## [Work item]
Every entry in the listing is to be reproduced exactly.

## [Given information]
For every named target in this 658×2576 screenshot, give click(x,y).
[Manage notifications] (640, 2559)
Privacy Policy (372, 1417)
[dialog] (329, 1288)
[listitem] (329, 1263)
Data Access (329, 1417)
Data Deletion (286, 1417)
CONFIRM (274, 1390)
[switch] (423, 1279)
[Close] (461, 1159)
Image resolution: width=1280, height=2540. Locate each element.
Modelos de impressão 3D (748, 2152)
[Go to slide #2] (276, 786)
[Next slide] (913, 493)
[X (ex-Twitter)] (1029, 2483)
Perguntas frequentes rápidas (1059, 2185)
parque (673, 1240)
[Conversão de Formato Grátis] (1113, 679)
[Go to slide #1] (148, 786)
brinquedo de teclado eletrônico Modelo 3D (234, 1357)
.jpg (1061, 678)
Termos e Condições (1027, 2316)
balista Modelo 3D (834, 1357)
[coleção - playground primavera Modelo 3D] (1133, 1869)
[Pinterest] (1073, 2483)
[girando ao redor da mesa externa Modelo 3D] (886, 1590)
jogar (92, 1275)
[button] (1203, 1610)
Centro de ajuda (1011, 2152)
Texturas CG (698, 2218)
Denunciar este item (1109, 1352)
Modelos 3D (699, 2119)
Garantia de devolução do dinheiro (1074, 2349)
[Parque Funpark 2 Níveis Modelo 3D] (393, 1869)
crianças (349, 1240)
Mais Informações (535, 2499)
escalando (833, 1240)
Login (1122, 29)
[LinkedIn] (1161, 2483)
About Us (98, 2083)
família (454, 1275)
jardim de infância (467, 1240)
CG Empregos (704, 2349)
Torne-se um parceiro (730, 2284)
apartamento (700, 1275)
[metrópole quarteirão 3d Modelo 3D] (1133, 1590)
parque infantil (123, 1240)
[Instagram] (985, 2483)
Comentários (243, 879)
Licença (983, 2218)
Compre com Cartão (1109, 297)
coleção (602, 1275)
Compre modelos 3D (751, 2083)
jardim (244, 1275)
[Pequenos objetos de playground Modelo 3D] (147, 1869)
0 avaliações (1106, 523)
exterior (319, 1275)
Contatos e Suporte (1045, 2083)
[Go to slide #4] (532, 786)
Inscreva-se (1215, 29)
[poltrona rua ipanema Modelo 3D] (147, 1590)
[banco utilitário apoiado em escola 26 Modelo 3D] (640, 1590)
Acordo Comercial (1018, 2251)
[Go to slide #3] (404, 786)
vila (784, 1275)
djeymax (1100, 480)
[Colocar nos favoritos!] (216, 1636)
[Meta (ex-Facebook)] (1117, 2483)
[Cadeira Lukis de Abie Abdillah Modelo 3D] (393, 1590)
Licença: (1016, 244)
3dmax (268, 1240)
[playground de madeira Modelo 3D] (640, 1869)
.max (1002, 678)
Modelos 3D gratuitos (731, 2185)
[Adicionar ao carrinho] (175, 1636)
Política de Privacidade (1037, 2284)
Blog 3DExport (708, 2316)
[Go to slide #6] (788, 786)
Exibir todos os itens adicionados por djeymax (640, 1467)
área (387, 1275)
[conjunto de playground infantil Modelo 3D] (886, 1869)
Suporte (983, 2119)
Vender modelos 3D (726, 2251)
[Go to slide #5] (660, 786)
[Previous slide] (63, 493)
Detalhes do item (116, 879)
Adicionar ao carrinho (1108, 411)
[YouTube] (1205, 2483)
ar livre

## [Result of the task]
For every named target in this 658×2576 screenshot, give click(x,y).
[Manage notifications] (640, 2559)
Privacy Policy (372, 1417)
[dialog] (329, 1288)
[listitem] (329, 1263)
Data Access (329, 1417)
Data Deletion (286, 1417)
CONFIRM (274, 1390)
[switch] (423, 1279)
[Close] (461, 1159)
Image resolution: width=1280, height=2540. Locate each element.
Modelos de impressão 3D (748, 2152)
[Go to slide #2] (276, 786)
[Next slide] (913, 493)
[X (ex-Twitter)] (1029, 2483)
Perguntas frequentes rápidas (1059, 2185)
parque (673, 1240)
[Conversão de Formato Grátis] (1113, 679)
[Go to slide #1] (148, 786)
brinquedo de teclado eletrônico Modelo 3D (234, 1357)
.jpg (1061, 678)
Termos e Condições (1027, 2316)
balista Modelo 3D (834, 1357)
[coleção - playground primavera Modelo 3D] (1133, 1869)
[Pinterest] (1073, 2483)
[girando ao redor da mesa externa Modelo 3D] (886, 1590)
jogar (92, 1275)
[button] (1203, 1610)
Centro de ajuda (1011, 2152)
Texturas CG (698, 2218)
Denunciar este item (1109, 1352)
Modelos 3D (699, 2119)
Garantia de devolução do dinheiro (1074, 2349)
[Parque Funpark 2 Níveis Modelo 3D] (393, 1869)
crianças (349, 1240)
Mais Informações (535, 2499)
escalando (833, 1240)
Login (1122, 29)
[LinkedIn] (1161, 2483)
About Us (98, 2083)
família (454, 1275)
jardim de infância (467, 1240)
CG Empregos (704, 2349)
Torne-se um parceiro (730, 2284)
apartamento (700, 1275)
[metrópole quarteirão 3d Modelo 3D] (1133, 1590)
parque infantil (123, 1240)
[Instagram] (985, 2483)
Comentários (243, 879)
Licença (983, 2218)
Compre com Cartão (1109, 297)
coleção (602, 1275)
Compre modelos 3D (751, 2083)
jardim (244, 1275)
[Pequenos objetos de playground Modelo 3D] (147, 1869)
0 avaliações (1106, 523)
exterior (319, 1275)
Contatos e Suporte (1045, 2083)
[Go to slide #4] (532, 786)
Inscreva-se (1215, 29)
[poltrona rua ipanema Modelo 3D] (147, 1590)
[banco utilitário apoiado em escola 26 Modelo 3D] (640, 1590)
Acordo Comercial (1018, 2251)
[Go to slide #3] (404, 786)
vila (784, 1275)
djeymax (1100, 480)
[Colocar nos favoritos!] (216, 1636)
[Meta (ex-Facebook)] (1117, 2483)
[Cadeira Lukis de Abie Abdillah Modelo 3D] (393, 1590)
Licença: (1016, 244)
3dmax (268, 1240)
[playground de madeira Modelo 3D] (640, 1869)
.max (1002, 678)
Modelos 3D gratuitos (731, 2185)
[Adicionar ao carrinho] (175, 1636)
Política de Privacidade (1037, 2284)
Blog 3DExport (708, 2316)
[Go to slide #6] (788, 786)
Exibir todos os itens adicionados por djeymax (640, 1467)
área (387, 1275)
[conjunto de playground infantil Modelo 3D] (886, 1869)
Suporte (983, 2119)
Vender modelos 3D (726, 2251)
[Go to slide #5] (660, 786)
[Previous slide] (63, 493)
Detalhes do item (116, 879)
Adicionar ao carrinho (1108, 411)
[YouTube] (1205, 2483)
ar livre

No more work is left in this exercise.